Monday, July 3, 2017

An Early Sixteenth Century Armorial Beam


My only real beef with the Burrell Collection near Glasgow is that, despite being beautifully curated, organized, and displayed, there is sometimes a lack of information which can be a bit frustrating for those of us who would really like to know more detail about an object and its history.

For example, they have this on display:


The explanatory card next to it gives only the following information:

Beam
English, c. 1500
The shield of arms is connected with the Howard Dukes of Norfolk and the beam is said to come from their residence at Arundel Castle, Sussex.
Painted Oak

"Connected with" the Howard Dukes of Norfolk, but how? "Said to come" from Arundel Castle, but we don't know?

Here's a close-up of the arms themselves:


It doesn't contain the paternal arms of the Howards, which (before the augmentation was added after the Battle of Flodden) were Gules a bend between six crosses crosslet fitchy argent, which can be seen in the first quarter of this stained glass window found in the Hutton Rooms at the Burrell Collection with a quarterly version of the arms of Howard:


The first and third quarters here appear on the arms of the Duke of Norfolk in the second and third quarters (of eight!): Gules three lions passant gardant in pale or in chief a label argent (the arms of Thomas of Brotherton, fifth son of King Edward I, and Earl of Norfolk and Suffolk), and Checky azure and or (the arms of the Earls of Warren). His supporters are a lion rampant and a horse forceny. (Guillim, A Display of Heraldrie, 4th ed., 1660)

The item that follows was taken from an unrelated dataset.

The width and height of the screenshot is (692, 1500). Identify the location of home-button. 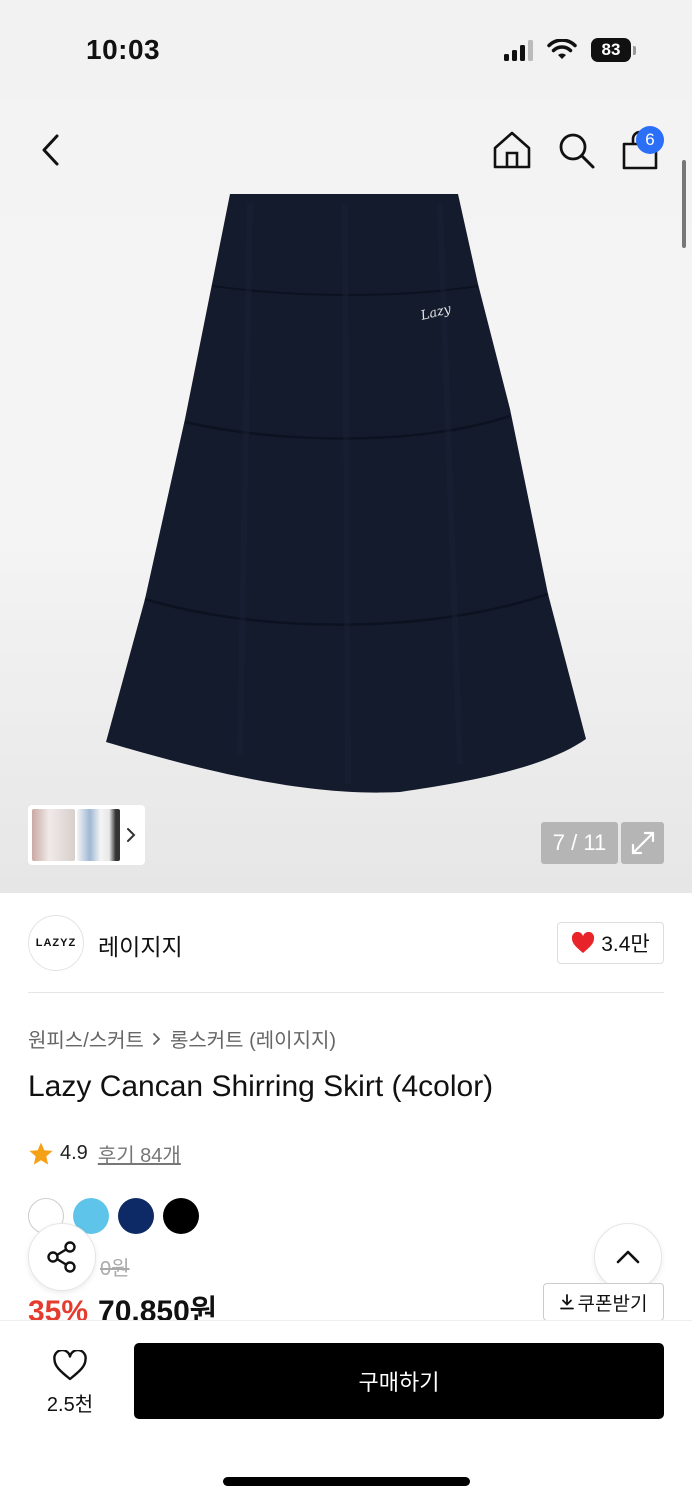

I have to think that the quarters on the sinister side of the shield (to your right as you view it) must belong to one of the wives of one of the Dukes of Norfolk,but without spending more time than I have right not to devote to it, I don't know which wife or which Duke, though given the approximate date of the beam, it may very well have been Thomas, 2nd Duke of Norfolk (1443-1524), whose first wife was Elizabeth, daughter and heir of Sir Frederick Tilney. His second wife was Elizabeth's cousin, Agnes, the daughter of Hugh Tilney. (All that said, though, none of the Tilney arms listed in Burke's General Armory match any of the quarters here, and a knight would not be entitled to supporters, so the hound - like the wife's arms - must come from somewhere else.)

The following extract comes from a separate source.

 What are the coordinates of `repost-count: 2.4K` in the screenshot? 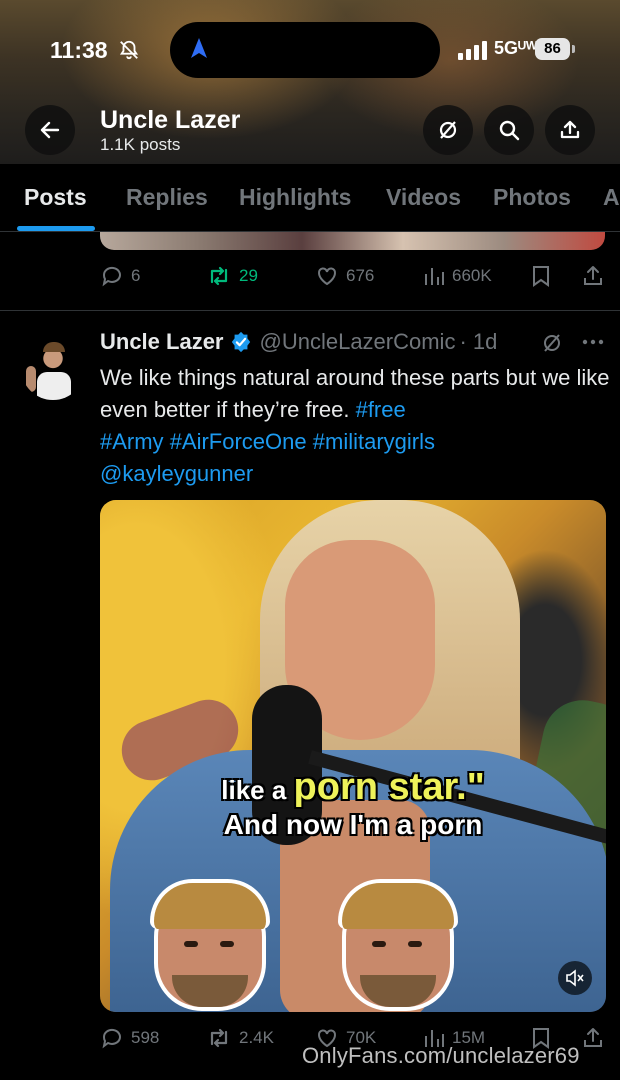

Or it may have been Thomas, 3rd Duke of Norfolk (1473-1554), though the arms borne by his two wives (Princess Anne of York and Elizabeth Stafford) do not match those on this shield, either.

So is there another beam somewhere that contains the first and fourth quarters of the Howard arms, impaled with other quarterings for a wife? Is this beam one of a set of four, the other three of which contain the other six quarters of the Howard arms, again, impaling the arms of one or more wives?

So many questions, so few answers.

Still, though, it was an interesting piece of heraldry, and history, to be able to see.

And, of course, it's got me to wondering how much a set of wooden carved beams like this would cost to have installed in my house. (The living room ceiling goes from about 10 feet on one side to about 20 feet on the other, so there's plenty of space to put up some heraldry!) But with my and my wife's arms on them, of course, not the Duke of Norfolk's arms.

I suppose, though, that it goes back to that old saw, "If you have to ask, you can't afford it." Still, though, why not dream big?

1 comment:

  1. SInce we see the arms of Thomas de Brotherton and those of the Warenne Earls of Surrey, presumably the holder was descended from those two lineages. This puts it around the time of the Mowbray Dukes of Norfolk. It has to be somebody between the first Mowbray Duke of Norfolk and the first Howard Duke of Norfolk. That's as much as I can narrow it down without, as you say, putting more time into it than I'm inclined to do.